3. And the Friends of the Earth Middle East report ‘Water Justice: Water as a Human Right in Israel’ (March 2005) notes “the chief weaknesses of Israel’s water policies” include, “Water cut-offs take place either for entire municipalities by the national water company Mekorot, where the local municipality has not paid its water rates or where individuals have not paid their water rates to the company.” That report adds, “Some 75,000 Bedouin residents of the ‘unrecognized villages’ who are not connected to the national water pipeline because the State of Israel does not recognize their right to settle on the site where they live. In addition, the national water company Mekorot sometimes disconnects the drinking water for the entire municipality, in cases where the water debt of the local authority has not been paid to the company. All the residents have their water cut off even if some paid their private water debt in full.”
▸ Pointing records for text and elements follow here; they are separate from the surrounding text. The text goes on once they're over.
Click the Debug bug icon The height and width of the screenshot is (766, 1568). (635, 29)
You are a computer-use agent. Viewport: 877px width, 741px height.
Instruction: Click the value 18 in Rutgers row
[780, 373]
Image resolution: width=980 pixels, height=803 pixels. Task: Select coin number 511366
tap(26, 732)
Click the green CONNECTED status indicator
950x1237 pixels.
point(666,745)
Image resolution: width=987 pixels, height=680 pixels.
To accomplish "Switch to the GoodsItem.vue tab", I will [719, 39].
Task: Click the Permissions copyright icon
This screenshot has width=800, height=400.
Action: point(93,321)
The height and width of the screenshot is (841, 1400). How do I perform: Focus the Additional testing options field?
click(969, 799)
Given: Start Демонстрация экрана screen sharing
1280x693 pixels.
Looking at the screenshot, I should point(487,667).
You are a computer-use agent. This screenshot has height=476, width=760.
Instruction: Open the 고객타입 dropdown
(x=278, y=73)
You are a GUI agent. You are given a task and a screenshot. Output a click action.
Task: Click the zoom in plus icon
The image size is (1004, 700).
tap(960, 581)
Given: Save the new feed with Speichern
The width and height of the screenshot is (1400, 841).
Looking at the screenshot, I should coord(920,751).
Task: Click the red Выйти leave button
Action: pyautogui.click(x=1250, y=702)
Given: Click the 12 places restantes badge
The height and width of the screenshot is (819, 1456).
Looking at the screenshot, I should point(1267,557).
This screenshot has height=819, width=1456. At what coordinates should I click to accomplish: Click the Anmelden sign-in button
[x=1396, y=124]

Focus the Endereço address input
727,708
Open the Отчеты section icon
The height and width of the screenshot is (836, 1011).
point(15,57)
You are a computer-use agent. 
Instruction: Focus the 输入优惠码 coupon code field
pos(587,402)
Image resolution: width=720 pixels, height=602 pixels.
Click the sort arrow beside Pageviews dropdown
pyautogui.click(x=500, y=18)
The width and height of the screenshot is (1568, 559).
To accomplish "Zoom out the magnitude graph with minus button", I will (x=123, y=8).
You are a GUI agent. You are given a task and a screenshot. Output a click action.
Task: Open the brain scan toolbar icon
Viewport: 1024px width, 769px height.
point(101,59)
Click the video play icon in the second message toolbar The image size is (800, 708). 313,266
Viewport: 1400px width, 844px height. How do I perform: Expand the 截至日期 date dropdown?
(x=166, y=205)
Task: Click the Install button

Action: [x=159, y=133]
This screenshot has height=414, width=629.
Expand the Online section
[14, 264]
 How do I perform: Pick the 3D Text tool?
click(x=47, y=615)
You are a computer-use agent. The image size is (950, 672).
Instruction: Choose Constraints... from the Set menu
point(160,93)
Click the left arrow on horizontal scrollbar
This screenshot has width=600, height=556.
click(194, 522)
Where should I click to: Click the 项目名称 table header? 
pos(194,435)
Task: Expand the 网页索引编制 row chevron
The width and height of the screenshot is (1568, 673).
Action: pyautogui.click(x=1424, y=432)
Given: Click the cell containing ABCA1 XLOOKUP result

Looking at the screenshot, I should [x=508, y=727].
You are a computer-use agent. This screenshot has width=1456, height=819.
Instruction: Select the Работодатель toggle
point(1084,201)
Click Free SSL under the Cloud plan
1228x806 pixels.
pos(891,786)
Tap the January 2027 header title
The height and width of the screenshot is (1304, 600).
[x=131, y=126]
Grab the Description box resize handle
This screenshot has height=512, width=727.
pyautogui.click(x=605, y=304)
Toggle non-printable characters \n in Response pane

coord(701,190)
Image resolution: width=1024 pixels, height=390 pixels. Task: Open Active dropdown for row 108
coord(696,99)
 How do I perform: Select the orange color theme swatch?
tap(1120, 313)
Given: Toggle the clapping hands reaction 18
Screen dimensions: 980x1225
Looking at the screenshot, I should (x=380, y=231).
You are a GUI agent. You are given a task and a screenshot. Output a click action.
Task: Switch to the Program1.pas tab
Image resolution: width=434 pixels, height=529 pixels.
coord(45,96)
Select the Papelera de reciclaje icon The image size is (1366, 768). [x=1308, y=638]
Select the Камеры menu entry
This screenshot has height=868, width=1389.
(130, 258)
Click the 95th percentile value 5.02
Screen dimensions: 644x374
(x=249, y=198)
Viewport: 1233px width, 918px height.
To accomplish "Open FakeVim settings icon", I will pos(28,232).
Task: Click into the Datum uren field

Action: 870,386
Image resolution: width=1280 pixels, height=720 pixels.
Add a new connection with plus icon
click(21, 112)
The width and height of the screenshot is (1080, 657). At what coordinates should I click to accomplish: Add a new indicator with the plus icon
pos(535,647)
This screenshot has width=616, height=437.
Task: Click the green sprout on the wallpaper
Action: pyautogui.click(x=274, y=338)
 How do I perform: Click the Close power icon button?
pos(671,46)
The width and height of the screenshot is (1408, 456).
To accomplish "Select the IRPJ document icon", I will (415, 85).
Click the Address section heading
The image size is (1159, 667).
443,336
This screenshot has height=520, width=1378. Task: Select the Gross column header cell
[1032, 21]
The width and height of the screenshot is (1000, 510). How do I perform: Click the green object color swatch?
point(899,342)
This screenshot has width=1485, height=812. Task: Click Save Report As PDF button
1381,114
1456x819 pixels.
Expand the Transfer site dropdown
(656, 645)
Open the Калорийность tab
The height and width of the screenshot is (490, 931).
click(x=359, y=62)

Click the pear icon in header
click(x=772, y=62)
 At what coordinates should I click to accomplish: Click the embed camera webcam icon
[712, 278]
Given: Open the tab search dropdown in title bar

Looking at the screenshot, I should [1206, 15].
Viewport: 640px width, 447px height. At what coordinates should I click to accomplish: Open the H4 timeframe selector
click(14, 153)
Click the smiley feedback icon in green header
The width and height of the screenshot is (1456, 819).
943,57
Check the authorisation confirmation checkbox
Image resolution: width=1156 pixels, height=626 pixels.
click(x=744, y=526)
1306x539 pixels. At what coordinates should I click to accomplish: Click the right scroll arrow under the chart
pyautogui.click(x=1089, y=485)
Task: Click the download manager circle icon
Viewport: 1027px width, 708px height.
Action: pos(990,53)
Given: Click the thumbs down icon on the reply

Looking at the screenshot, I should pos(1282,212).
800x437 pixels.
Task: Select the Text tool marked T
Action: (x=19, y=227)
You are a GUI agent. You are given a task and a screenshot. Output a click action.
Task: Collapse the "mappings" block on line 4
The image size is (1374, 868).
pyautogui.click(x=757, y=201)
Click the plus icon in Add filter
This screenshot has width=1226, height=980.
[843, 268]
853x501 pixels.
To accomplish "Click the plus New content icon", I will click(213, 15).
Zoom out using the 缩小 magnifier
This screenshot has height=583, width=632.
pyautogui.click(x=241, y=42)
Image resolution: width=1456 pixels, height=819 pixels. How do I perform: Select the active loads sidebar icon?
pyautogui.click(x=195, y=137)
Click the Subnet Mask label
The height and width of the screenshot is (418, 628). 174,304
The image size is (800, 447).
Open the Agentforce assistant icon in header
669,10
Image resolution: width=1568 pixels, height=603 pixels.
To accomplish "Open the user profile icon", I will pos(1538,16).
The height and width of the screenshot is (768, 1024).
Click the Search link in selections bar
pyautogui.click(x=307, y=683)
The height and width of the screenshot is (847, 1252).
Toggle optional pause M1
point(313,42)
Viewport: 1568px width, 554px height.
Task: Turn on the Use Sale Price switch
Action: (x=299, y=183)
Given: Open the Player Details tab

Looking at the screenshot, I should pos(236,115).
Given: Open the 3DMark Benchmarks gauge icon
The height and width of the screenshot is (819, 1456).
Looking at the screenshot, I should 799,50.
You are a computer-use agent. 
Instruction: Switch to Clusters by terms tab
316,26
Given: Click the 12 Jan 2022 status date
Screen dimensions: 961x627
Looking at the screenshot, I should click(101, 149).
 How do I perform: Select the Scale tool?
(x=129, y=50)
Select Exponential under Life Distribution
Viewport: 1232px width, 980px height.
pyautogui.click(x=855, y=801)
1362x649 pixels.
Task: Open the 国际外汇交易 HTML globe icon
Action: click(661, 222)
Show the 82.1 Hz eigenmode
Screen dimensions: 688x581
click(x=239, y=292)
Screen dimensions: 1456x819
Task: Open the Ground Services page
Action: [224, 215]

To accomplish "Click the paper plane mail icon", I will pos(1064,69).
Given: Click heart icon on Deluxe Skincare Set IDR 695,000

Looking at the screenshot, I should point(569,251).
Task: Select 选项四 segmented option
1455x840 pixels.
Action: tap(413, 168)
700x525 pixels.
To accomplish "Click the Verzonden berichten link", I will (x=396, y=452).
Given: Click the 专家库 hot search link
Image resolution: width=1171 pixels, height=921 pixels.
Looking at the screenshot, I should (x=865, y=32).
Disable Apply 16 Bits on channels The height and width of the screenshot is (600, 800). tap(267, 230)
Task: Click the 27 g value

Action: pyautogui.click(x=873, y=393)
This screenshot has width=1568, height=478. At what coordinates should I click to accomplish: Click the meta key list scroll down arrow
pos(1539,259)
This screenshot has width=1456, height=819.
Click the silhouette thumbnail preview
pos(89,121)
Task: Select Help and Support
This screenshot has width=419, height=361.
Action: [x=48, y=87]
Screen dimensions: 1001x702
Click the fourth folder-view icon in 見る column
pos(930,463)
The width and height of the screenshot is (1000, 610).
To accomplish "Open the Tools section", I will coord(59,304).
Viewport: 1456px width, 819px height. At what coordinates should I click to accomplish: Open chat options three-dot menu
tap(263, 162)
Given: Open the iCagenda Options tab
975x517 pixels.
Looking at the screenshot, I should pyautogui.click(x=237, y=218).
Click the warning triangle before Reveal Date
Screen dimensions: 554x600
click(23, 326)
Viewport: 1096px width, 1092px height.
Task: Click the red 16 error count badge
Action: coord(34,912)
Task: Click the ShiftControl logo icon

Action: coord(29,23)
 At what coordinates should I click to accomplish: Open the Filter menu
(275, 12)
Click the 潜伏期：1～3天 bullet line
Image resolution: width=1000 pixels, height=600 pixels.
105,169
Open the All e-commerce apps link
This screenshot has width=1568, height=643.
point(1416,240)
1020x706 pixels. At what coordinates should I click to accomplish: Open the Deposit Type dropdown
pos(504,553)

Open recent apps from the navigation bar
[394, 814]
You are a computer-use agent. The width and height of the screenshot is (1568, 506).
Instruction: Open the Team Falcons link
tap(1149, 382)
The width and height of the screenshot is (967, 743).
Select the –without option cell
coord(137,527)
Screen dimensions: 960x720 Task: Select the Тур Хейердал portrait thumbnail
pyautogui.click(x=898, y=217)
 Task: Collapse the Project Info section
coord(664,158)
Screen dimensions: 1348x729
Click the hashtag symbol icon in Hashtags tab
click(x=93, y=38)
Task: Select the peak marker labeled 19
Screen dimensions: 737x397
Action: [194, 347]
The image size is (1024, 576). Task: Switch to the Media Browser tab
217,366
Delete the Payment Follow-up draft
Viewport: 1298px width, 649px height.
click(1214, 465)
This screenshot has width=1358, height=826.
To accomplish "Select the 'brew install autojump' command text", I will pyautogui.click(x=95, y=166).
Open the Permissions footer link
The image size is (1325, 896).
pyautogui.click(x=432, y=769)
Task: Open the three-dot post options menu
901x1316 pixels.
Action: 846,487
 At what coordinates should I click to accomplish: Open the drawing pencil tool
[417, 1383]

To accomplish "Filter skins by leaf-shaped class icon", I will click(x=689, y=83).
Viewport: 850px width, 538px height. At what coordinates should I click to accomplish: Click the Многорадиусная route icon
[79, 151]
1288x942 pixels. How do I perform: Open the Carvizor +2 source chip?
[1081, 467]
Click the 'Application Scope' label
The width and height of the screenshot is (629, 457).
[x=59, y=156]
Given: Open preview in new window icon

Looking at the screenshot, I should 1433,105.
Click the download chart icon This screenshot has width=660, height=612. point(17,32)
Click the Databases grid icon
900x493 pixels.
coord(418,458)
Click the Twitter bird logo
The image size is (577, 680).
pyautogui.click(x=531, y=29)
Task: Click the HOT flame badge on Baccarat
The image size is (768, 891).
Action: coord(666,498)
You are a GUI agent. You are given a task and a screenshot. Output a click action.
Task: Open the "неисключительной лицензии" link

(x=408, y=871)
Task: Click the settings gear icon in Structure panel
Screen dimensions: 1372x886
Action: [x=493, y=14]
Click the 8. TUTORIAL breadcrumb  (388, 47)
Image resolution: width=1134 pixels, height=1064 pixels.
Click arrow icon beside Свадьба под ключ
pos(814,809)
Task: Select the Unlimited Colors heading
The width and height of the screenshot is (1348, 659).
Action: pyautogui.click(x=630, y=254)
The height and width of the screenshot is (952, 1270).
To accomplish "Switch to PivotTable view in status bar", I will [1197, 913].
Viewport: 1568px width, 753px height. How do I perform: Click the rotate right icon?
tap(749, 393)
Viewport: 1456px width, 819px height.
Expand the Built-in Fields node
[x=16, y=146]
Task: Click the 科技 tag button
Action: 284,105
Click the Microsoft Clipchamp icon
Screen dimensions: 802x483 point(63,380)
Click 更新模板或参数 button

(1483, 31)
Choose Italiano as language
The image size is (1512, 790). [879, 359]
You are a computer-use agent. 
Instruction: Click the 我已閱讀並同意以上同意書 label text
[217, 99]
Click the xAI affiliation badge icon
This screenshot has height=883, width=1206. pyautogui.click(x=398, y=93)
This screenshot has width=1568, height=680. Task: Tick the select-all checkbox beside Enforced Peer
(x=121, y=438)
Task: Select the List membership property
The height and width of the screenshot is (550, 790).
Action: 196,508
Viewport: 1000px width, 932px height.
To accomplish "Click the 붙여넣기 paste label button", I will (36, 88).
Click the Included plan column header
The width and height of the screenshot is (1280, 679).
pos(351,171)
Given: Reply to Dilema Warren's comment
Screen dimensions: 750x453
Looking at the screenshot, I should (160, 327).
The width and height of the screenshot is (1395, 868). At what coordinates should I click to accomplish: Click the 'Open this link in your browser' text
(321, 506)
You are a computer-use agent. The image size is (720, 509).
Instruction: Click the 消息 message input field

Alongside these concerns, the Times of Israel recently reported, “Israel may soon have a surplus of water, a top water official said (on February 7). The CEO of Mekorot, Israel’s national water company, said that the country will have a water surplus by 2014, news portal Arutz Sheva reported. At a special meeting of the Knesset Finance Committee to mark the 75th anniversary of the founding of Mekorot, company CEO Shimon Ben-Hamo predicted that already by the start of 2014 Israel will have enough water to replenish 1.5 million cubic meters in missing reserves.” Why? “According to Ben-Hamo, Israel is one of the leading countries in water management and the top desalinizing nation in the world…”

While challenging the World Water Forum in Marseille, France, the Blue Planet Project met with Greek water justice activists Arhontopoulus Georgios and Alexandros Kastrinakis of the “Initiative 136? movement. It is expected that the call for public tender for the full-privatization of EYDAP and EYATH, the Athens and Thessaloniki water and sewage companies, will take place in May and that the companies will be sold by September. Initiative 136 is seeking to stop the sale of the utilities and, if that fails, develop a plan for a cooperative, non-profit, social management of the utilities. The Council of Canadians and the Blue Planet Project stand in solidarity with this water justice movement in Greece.